Each line from the material with the word "computer" in it must be copied.

Record set:

--------------------------------------------------

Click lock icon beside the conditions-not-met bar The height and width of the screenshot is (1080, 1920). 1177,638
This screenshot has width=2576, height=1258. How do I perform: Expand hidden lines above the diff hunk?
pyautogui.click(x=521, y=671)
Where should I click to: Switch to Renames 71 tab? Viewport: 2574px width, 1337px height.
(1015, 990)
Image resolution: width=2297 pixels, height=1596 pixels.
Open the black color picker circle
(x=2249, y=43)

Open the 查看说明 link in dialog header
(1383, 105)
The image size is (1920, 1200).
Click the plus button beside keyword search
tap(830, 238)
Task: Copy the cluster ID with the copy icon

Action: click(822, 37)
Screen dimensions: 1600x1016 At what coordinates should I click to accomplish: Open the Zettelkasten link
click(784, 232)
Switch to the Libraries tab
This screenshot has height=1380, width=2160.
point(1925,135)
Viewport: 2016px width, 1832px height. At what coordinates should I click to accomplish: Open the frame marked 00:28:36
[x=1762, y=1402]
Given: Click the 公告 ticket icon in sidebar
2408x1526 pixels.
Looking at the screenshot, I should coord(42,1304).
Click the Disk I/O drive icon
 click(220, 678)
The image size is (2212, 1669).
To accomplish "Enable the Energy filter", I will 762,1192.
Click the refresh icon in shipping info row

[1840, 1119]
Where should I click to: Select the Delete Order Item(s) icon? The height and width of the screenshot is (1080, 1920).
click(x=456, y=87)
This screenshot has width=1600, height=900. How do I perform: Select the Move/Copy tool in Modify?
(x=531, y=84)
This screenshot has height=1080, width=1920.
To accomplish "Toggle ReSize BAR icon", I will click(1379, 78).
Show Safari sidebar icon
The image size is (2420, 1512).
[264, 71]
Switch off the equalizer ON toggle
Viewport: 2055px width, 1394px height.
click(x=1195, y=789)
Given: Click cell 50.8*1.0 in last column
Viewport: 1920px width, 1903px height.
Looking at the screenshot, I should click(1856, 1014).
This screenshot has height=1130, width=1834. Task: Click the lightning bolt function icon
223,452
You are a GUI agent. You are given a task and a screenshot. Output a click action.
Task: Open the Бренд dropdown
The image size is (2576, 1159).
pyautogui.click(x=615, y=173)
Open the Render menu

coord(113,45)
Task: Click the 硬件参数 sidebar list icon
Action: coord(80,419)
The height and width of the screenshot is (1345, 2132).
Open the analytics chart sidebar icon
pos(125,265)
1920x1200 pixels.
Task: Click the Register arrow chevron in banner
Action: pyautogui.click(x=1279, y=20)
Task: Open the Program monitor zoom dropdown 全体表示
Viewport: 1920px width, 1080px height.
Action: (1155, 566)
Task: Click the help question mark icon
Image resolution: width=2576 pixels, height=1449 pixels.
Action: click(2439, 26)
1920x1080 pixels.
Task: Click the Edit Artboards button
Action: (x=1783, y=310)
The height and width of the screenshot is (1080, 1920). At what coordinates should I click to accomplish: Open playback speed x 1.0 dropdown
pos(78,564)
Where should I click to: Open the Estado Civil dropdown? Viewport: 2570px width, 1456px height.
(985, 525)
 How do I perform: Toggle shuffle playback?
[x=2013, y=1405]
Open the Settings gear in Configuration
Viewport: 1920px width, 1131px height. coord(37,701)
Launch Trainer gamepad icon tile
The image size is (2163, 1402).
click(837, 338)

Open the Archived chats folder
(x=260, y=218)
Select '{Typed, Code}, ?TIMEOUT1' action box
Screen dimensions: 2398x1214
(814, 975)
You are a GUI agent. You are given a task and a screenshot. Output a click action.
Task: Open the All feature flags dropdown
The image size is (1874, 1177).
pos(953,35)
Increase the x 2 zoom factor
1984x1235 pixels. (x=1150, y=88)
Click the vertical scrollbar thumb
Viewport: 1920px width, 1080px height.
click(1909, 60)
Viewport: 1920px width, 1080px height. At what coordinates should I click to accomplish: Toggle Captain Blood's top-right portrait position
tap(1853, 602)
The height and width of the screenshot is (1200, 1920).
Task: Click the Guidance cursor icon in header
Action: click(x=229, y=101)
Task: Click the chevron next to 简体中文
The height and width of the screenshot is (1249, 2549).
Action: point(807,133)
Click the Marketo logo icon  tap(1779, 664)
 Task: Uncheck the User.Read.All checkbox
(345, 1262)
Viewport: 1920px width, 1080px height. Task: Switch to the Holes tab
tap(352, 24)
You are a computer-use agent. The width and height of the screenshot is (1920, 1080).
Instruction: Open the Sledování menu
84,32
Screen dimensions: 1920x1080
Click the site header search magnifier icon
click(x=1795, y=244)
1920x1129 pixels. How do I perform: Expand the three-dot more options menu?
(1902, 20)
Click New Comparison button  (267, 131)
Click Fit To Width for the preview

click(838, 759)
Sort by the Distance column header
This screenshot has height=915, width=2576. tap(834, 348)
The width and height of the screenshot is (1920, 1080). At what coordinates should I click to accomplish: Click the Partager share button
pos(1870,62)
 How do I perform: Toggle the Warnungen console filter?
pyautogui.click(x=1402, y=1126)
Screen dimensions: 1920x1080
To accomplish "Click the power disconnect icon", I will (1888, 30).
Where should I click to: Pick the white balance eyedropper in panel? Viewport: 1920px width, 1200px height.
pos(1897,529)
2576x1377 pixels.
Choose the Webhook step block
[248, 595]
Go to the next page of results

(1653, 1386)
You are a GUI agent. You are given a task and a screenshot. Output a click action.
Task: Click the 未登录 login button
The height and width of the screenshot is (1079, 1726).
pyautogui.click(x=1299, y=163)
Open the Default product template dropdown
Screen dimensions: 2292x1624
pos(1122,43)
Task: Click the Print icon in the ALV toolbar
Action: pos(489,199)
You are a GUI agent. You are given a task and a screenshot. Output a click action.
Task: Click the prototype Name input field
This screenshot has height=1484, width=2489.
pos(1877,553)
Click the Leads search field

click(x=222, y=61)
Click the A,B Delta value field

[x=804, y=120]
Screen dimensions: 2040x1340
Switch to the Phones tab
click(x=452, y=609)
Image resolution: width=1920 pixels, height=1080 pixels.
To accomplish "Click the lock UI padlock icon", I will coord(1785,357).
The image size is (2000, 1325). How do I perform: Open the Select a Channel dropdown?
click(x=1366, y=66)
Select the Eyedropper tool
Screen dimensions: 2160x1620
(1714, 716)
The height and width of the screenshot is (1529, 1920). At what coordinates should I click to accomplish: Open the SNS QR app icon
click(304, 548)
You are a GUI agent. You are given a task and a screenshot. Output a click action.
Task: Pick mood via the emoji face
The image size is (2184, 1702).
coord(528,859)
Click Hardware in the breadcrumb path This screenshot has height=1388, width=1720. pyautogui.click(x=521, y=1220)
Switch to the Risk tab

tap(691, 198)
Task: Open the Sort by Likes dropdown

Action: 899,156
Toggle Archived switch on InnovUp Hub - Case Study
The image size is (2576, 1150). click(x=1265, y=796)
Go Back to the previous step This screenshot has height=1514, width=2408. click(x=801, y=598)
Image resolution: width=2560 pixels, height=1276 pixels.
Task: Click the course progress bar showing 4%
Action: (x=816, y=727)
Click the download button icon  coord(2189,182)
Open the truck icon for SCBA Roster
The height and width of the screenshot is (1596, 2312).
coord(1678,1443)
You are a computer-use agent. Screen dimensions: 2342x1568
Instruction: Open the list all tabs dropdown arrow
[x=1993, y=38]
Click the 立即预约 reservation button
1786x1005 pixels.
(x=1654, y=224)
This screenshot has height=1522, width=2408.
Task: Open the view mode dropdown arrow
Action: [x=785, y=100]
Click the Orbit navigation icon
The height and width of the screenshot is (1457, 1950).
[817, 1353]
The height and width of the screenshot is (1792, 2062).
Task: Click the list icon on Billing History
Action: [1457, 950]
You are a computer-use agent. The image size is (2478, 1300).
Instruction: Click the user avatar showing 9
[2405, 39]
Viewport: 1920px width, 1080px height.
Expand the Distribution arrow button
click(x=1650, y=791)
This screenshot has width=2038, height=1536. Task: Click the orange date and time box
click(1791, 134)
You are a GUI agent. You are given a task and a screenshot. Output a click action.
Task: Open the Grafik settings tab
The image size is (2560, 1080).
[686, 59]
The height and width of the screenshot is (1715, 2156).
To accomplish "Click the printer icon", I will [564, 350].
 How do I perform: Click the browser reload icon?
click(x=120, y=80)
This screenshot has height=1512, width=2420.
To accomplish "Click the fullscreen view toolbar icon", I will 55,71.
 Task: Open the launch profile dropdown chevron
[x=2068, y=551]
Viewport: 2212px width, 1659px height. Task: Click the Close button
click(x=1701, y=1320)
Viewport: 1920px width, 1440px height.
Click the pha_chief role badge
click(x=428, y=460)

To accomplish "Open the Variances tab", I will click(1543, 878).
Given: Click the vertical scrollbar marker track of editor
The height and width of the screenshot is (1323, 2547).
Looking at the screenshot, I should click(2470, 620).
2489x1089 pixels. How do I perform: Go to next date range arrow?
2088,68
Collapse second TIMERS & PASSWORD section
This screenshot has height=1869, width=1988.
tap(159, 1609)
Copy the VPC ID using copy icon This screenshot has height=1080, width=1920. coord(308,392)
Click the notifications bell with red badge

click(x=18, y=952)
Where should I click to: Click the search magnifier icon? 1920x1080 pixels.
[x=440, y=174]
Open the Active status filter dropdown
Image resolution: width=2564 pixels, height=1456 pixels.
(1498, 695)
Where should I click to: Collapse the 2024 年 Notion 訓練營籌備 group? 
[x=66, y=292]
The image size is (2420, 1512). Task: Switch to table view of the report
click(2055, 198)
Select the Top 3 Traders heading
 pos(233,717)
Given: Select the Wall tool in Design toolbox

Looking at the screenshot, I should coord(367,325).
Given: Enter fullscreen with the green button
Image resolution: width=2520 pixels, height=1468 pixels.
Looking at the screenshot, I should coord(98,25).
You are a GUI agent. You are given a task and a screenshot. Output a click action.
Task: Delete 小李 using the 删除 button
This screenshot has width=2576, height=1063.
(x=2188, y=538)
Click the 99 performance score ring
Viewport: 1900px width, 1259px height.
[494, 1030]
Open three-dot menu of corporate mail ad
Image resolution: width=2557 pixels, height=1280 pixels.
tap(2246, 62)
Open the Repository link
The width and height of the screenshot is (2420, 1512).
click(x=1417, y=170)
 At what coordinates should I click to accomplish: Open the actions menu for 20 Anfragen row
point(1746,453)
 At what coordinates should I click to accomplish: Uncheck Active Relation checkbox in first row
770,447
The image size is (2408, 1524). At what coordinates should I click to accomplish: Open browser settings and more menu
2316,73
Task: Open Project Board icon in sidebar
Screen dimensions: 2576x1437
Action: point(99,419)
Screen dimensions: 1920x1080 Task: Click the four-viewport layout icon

--------------------------------------------------

Output:
You are a computer-use agent. The width and height of the screenshot is (1920, 1080).
You are a computer-use agent. Screen dimensions: 2342x1568
You are a computer-use agent. The image size is (2478, 1300).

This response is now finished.